Your copy should match the entries exactly, except that it holds no pictures.

[SOURCE MATERIAL]

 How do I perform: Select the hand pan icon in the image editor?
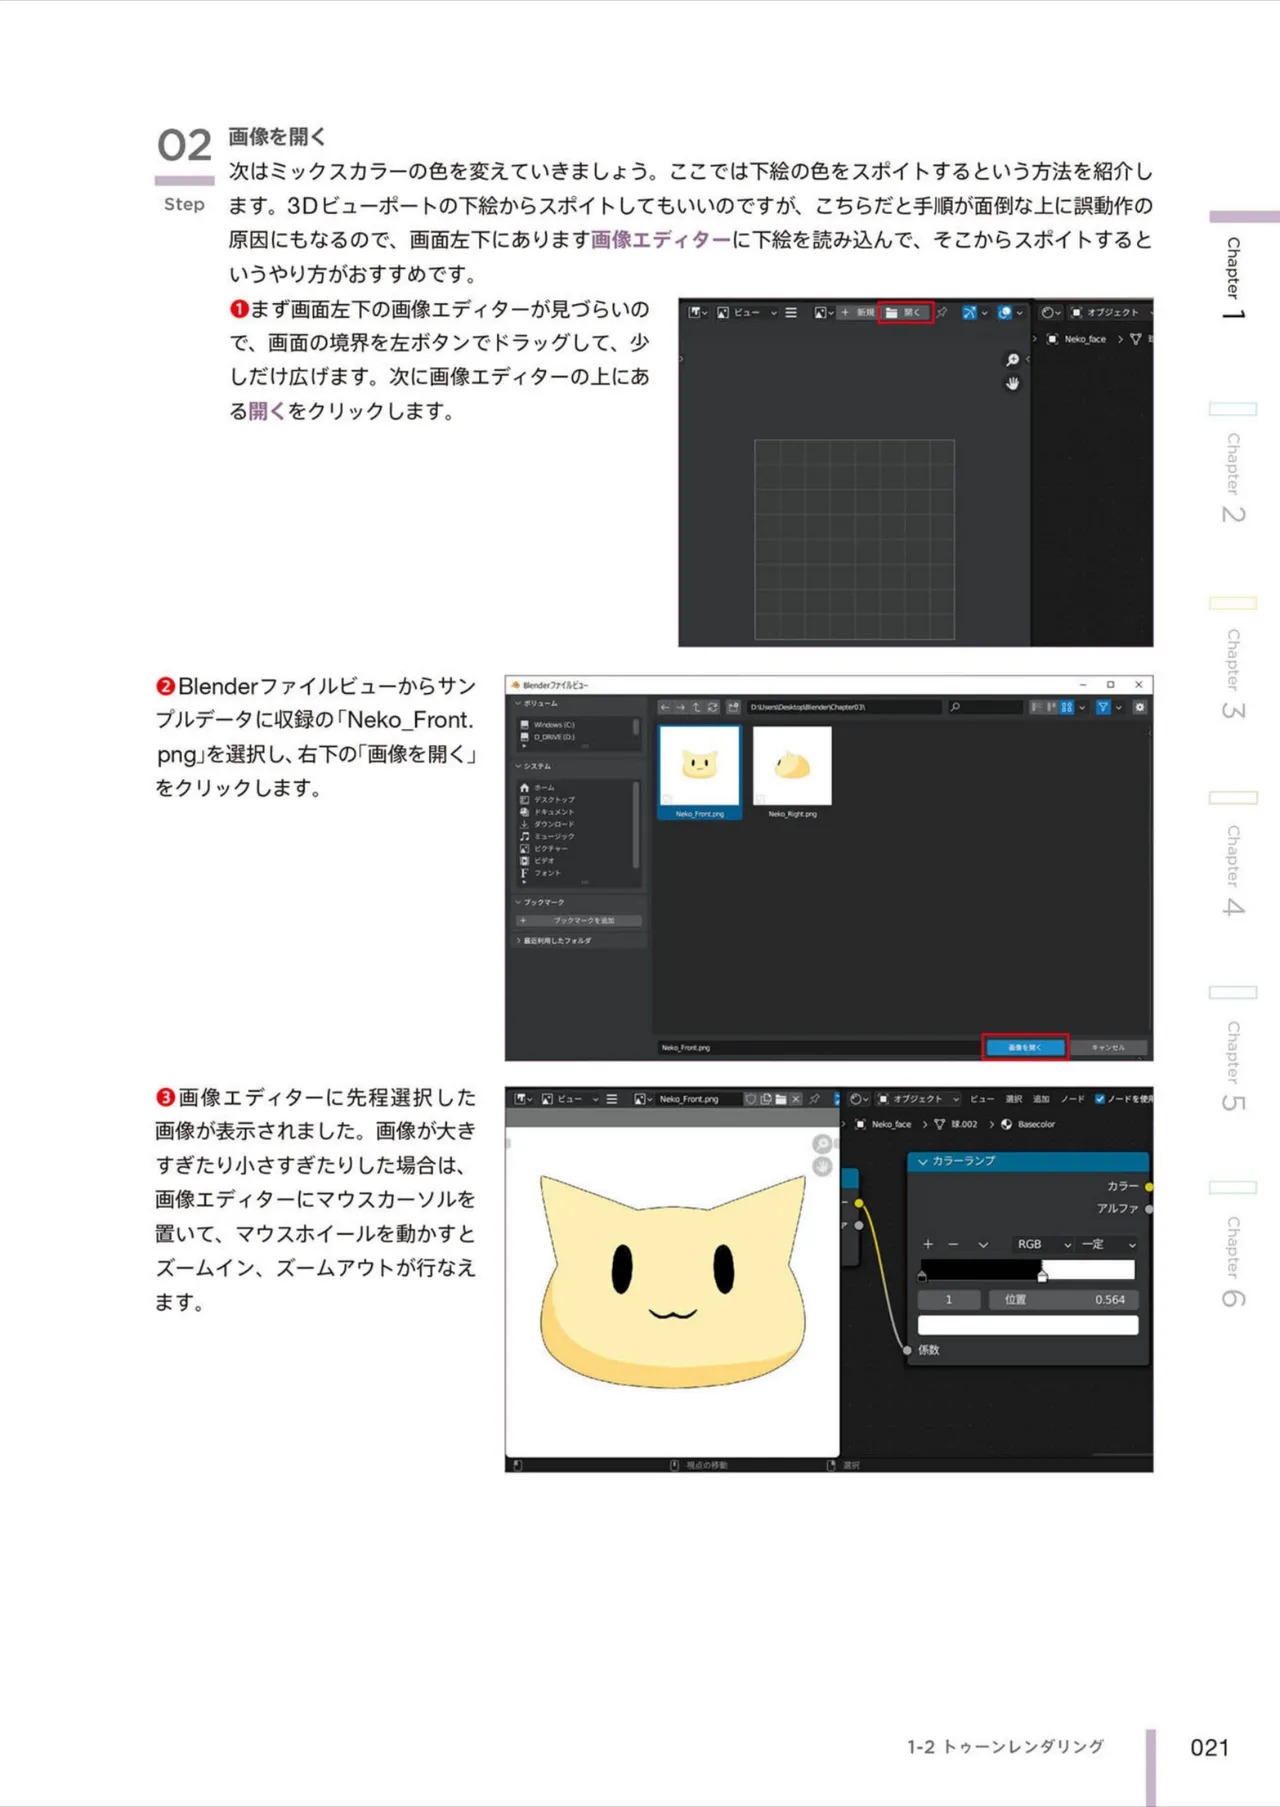[1012, 383]
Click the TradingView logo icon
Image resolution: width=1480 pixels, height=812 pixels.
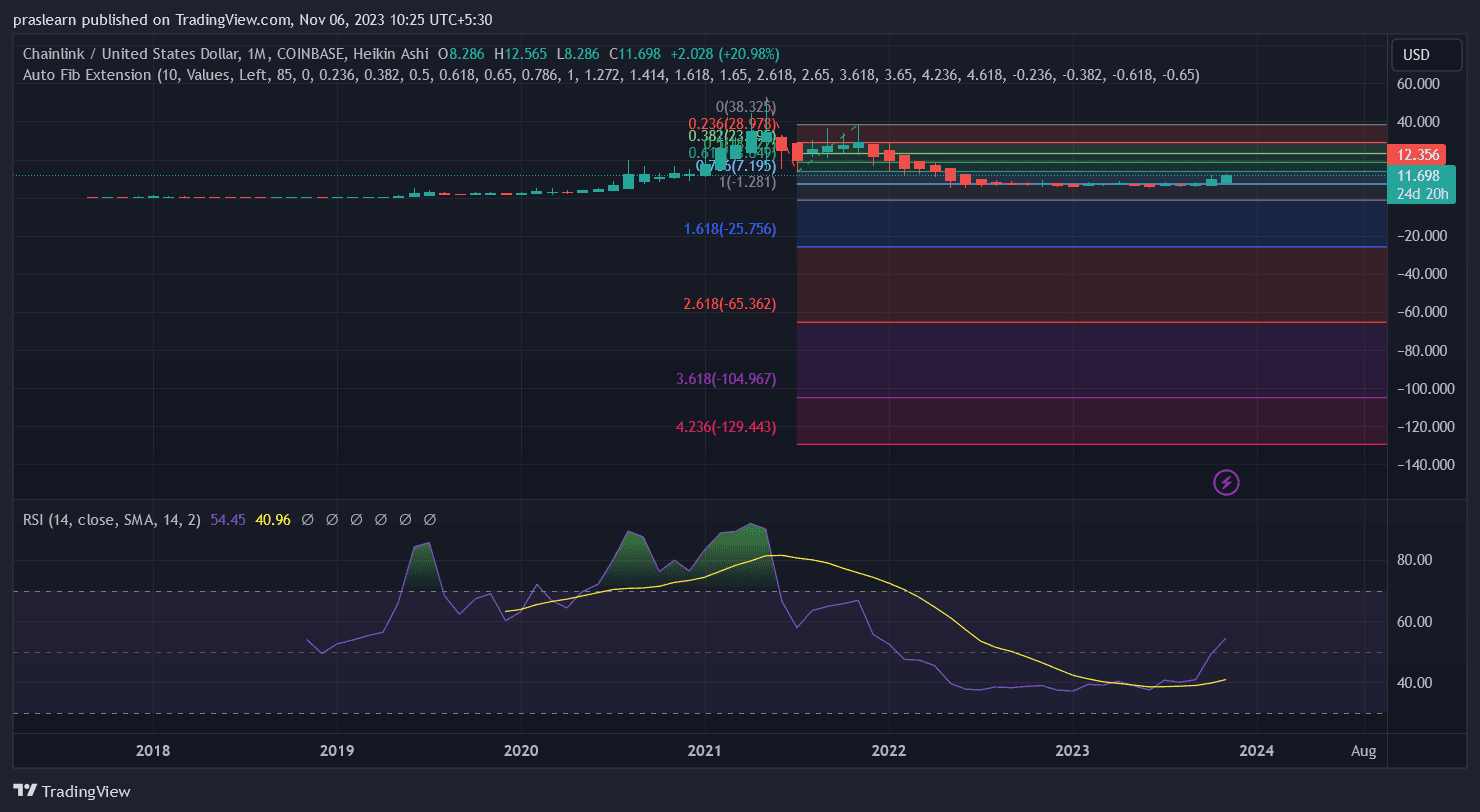click(26, 790)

[/SOURCE MATERIAL]

RESULT OF THIS EXERCISE ::
 How do I perform: Select the hand pan icon in the image editor?
[1012, 383]
Click the TradingView logo icon
Image resolution: width=1480 pixels, height=812 pixels.
click(26, 790)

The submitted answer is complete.